Aug 17

Introduction To Usability Testing

Posted by BMT Micro

Reading Time: 3 minutes

 

Usability testing is an easy step to overlook while developing or redesigning your website. After putting hard work into creating something you are certain your customers and potential customers will love, getting someone else to evaluate it can slip your mind. However, it is easy to let little mistakes slip past you, no matter how much effort you’ve dedicated, and a fresh perspective can make a huge difference on ensuring that your website is at its full potential.

What is Usability Testing? Usability testing is a way to evaluate a user’s experience on your website. By testing the usability of your website, you can tell if your website is easy and practical for customers to use. Typically, a test is done where participants complete tasks on the website, while a researcher takes notes. This allows you to see where your website is clear and simple to use, and where you could make some changes.

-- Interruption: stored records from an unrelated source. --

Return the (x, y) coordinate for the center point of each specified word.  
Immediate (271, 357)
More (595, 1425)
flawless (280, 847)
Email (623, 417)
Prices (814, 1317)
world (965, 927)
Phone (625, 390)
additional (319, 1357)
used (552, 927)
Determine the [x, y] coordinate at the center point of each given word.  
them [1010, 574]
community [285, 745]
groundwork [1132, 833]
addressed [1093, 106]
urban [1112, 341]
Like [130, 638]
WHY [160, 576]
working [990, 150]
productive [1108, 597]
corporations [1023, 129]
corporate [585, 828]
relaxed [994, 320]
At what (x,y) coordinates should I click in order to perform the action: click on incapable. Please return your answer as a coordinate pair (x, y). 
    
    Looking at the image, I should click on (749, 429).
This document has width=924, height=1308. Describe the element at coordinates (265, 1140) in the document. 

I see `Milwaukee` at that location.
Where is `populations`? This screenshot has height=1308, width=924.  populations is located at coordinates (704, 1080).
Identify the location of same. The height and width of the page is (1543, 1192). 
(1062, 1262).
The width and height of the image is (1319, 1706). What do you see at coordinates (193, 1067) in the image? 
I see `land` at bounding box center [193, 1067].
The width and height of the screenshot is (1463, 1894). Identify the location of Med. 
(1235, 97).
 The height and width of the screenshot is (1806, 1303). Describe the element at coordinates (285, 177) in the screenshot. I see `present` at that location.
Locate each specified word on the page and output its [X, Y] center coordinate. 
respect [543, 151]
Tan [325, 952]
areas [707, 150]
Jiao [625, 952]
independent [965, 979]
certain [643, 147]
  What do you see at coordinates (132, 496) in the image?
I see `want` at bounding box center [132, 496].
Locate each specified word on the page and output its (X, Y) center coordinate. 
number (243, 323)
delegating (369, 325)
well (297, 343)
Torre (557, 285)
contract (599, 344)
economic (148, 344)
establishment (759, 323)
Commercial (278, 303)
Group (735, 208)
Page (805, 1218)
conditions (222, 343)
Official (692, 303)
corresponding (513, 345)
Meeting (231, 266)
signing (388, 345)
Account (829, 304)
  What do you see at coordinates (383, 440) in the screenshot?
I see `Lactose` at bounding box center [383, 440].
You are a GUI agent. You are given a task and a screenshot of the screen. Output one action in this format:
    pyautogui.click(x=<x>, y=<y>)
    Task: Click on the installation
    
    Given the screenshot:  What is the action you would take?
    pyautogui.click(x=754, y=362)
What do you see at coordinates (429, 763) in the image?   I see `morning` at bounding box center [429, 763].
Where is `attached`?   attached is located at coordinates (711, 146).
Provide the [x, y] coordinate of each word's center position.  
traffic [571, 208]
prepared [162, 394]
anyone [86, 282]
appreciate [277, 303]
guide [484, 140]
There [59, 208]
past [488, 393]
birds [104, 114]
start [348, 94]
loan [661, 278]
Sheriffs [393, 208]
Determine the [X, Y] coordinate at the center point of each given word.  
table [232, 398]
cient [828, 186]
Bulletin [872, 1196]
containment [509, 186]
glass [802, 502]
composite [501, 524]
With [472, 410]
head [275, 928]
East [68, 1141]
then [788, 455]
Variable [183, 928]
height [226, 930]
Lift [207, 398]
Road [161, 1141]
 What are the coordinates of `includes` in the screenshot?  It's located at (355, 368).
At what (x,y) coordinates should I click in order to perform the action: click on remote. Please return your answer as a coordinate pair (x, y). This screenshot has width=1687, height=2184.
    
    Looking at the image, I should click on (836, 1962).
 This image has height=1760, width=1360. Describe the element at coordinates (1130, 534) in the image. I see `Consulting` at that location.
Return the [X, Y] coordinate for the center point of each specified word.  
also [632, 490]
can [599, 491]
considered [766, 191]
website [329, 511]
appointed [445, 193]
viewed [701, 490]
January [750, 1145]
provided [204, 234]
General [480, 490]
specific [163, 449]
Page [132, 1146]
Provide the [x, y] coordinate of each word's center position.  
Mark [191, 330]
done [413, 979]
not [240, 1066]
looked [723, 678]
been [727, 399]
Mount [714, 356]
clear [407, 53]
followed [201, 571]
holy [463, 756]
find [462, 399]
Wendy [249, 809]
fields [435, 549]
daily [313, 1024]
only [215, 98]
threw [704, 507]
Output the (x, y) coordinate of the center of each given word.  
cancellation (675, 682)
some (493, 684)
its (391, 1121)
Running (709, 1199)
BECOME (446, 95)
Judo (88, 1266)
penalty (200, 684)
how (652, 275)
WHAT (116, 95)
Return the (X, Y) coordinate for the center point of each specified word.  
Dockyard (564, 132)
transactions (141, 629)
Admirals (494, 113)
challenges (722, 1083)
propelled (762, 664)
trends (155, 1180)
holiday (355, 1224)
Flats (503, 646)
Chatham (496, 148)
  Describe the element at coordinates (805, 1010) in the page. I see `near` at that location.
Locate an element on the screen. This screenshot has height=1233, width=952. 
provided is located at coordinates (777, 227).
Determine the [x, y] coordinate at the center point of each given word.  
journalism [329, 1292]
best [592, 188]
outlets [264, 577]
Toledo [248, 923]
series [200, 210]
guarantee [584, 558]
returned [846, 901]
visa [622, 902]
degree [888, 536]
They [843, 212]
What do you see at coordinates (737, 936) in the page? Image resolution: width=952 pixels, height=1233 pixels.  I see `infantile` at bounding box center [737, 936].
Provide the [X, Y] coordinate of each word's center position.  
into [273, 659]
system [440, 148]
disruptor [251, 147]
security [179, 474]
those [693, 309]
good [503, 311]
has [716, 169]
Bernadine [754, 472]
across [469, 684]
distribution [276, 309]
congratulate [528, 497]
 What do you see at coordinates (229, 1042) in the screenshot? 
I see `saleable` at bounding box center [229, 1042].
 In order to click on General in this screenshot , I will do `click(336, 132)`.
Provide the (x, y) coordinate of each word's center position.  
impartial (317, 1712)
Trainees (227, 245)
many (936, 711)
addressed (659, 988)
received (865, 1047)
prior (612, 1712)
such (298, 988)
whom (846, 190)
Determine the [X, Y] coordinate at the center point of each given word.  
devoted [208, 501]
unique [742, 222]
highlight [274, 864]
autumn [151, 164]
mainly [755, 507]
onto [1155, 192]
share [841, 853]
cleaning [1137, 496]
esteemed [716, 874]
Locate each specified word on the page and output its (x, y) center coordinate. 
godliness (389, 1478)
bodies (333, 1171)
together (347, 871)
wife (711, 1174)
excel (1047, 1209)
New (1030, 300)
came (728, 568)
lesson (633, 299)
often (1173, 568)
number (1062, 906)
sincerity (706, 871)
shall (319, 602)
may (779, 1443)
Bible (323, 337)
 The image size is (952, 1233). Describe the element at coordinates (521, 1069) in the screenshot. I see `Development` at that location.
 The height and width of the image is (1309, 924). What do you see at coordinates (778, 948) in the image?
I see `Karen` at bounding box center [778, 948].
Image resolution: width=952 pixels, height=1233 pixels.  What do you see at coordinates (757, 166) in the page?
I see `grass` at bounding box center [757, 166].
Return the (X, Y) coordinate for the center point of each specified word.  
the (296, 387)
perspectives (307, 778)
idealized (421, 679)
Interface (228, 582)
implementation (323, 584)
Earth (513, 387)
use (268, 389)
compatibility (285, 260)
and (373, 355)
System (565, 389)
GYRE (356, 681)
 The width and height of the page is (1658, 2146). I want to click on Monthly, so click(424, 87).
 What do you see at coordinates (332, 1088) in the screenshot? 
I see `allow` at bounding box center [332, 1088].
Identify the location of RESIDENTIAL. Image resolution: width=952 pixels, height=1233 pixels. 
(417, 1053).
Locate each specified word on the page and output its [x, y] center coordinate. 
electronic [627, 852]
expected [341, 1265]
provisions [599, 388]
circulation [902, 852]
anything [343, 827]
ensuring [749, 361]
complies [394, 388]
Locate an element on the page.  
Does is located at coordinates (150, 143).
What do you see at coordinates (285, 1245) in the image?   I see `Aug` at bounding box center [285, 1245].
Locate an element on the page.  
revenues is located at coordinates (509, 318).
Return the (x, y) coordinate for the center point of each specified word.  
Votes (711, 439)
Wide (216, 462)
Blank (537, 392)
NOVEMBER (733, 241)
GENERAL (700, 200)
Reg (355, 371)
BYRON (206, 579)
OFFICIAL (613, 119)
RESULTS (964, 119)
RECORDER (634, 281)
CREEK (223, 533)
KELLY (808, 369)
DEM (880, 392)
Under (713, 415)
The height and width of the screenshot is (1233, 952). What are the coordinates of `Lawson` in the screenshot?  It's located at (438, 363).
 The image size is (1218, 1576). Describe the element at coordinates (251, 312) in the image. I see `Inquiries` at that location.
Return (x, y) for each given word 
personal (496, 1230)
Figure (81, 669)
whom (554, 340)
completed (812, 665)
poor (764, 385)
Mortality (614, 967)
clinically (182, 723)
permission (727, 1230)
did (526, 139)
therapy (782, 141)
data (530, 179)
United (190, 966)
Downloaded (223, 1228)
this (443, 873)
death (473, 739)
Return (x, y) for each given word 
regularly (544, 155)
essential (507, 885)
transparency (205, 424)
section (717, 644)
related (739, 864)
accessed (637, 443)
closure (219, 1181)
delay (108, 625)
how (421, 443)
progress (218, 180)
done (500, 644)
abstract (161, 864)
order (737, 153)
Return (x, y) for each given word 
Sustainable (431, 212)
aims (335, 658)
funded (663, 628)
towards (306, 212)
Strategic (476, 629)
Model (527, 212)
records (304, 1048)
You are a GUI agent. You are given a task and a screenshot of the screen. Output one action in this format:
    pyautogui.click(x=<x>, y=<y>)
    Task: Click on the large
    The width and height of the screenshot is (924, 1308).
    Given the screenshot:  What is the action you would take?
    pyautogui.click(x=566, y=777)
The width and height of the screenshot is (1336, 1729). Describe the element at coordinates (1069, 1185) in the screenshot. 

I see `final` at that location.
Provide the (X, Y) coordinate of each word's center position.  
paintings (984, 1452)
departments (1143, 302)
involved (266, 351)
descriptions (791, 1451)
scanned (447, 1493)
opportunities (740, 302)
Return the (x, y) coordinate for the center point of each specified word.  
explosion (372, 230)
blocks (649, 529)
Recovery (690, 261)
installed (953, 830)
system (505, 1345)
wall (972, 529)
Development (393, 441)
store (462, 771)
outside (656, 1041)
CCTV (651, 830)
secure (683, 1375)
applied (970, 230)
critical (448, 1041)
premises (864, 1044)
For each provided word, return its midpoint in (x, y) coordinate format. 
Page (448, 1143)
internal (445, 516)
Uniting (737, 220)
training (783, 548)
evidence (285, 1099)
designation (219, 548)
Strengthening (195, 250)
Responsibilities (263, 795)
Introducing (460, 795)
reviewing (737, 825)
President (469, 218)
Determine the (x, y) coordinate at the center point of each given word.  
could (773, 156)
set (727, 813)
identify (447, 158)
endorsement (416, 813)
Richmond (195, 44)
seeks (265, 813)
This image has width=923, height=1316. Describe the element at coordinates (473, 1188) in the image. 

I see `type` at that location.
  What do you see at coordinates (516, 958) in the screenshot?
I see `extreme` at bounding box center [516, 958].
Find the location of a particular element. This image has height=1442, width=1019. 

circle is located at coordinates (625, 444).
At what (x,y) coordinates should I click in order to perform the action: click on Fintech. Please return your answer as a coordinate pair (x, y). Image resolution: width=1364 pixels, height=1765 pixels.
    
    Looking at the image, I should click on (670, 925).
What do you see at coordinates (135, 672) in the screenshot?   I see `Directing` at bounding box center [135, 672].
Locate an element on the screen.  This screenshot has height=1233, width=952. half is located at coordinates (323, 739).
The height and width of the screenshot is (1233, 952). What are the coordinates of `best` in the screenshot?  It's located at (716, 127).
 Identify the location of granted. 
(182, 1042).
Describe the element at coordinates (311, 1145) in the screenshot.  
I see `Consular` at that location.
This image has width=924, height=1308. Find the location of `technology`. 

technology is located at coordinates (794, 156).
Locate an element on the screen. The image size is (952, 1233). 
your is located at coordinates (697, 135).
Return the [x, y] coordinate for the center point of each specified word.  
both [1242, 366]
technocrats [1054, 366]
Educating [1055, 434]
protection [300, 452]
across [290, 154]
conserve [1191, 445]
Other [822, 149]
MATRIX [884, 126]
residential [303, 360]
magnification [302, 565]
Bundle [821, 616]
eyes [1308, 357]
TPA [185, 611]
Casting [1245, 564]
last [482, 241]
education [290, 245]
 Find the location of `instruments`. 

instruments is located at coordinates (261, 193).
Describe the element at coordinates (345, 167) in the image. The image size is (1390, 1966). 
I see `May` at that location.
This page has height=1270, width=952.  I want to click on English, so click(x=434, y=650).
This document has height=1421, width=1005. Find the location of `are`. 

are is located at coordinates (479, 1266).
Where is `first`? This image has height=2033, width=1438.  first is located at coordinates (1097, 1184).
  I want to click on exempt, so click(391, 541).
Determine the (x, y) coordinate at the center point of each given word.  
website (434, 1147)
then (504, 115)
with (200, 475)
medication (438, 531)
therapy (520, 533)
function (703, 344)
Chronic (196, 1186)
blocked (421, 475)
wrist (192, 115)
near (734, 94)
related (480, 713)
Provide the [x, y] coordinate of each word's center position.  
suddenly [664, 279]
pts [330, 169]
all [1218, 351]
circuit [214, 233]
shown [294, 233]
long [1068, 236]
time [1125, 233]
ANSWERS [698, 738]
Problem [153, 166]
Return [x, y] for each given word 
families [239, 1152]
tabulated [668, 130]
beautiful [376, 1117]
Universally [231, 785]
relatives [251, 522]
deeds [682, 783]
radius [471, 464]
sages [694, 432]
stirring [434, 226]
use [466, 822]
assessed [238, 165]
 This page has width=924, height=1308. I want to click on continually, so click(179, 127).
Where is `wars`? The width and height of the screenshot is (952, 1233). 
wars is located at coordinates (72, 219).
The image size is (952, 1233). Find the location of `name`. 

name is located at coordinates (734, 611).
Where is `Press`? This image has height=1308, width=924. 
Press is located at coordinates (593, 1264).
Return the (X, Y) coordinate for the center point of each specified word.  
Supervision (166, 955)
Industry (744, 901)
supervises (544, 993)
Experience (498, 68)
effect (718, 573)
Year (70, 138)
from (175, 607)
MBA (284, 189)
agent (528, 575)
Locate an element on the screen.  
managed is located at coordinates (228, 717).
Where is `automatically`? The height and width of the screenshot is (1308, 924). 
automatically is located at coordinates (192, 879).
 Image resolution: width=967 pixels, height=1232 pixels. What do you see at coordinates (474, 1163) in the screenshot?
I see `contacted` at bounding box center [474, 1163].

What are the benefits of Usability Testing? There are some major benefits to usability testing. The first benefit is that is provides you with an unbiased and accurate examination of your website’s user experience. Typically the team running the assessment is detached from your company, so they are unbiased and coming in with a clear mind. It is a convenient way to measure how usable your website is, since all you need is a quiet room and someone taking notes. Usability testing is fairly quick to tell you the pros and cons of your website, making it easier to implement changes needed to improve. It can save you money, as you catch problems early on, allowing your website to be at its best from the start.

How to use Usability Testing: The first step to usability testing is to decide what part, or parts, of your website you want tested. Is there a page or feature you struggled designing or questioned? That might be a good place to start. If you have a pros and cons list before you start, usability testing can help you improve more quickly and accurately. Next, set goals for your participants. Think of common tasks that users will visit your website for. Make sure popular products contact information and FAQs are easy to access. Testing the checkout experience is often a good idea as well.

Your next step should be to create a script. Make everyone aware of their role in the usability testing, what the purpose is, what the tasks are, and some questions to determine how familiar participants are with your website previous to the study. To keep everything unbiased and consistent, use the same script with each participant and testing session. Once you have your script and plan, delegate the roles to all of the participants. The moderator will be running the session, and he or she needs to remain neutral. The moderators job is to make sure that the participants complete tasks and feel comfortable with what they are being asked to do. You will also need a note taker, so that you can keep track of all of the issues participants find, as well as what they liked.

After you have the script and roles set up for your usability testing, recruiting participants is the next step. This tends to be the most difficult step, as you are testing a small sample size to represent your whole user base. To find your ideal participants, create a buyer persona and reach out to customers that fit those guidelines. Offer them a discount or gift for participating in your usability testing. If they like your company enough to help you, they will be glad to get a reward of your product or service. Once you have your participants screened out,you are ready to conduct the study. While you are conducting the study, ask participants to complete tasks without your help. It is often beneficial to ask them to “think out loud” as well, so that you are able to hear their opinions as they navigate your website. After they complete a task, ask for feedback before moving on to the next task. This allows you to get the most accurate information. At the end offer them a survey letting you know what they liked and did not like, if they would recommend your product or service to a friend, and how difficult the tasks were to complete. Once you are done with the study, you will have a lot of qualitative data. Analyzing your data will help you pinpoint problem areas, especially if many participants report the same problems.

Although usability tests are a lot of work, they are a great way to have a quality website from the start. Having a wonderful product or service is simply not enough if your website does not live up to customer’s expectations. Letting others review and critique your website can be nerve wracking after you put in so much effort, but working as a team will help ensure that your website is up to its full potential.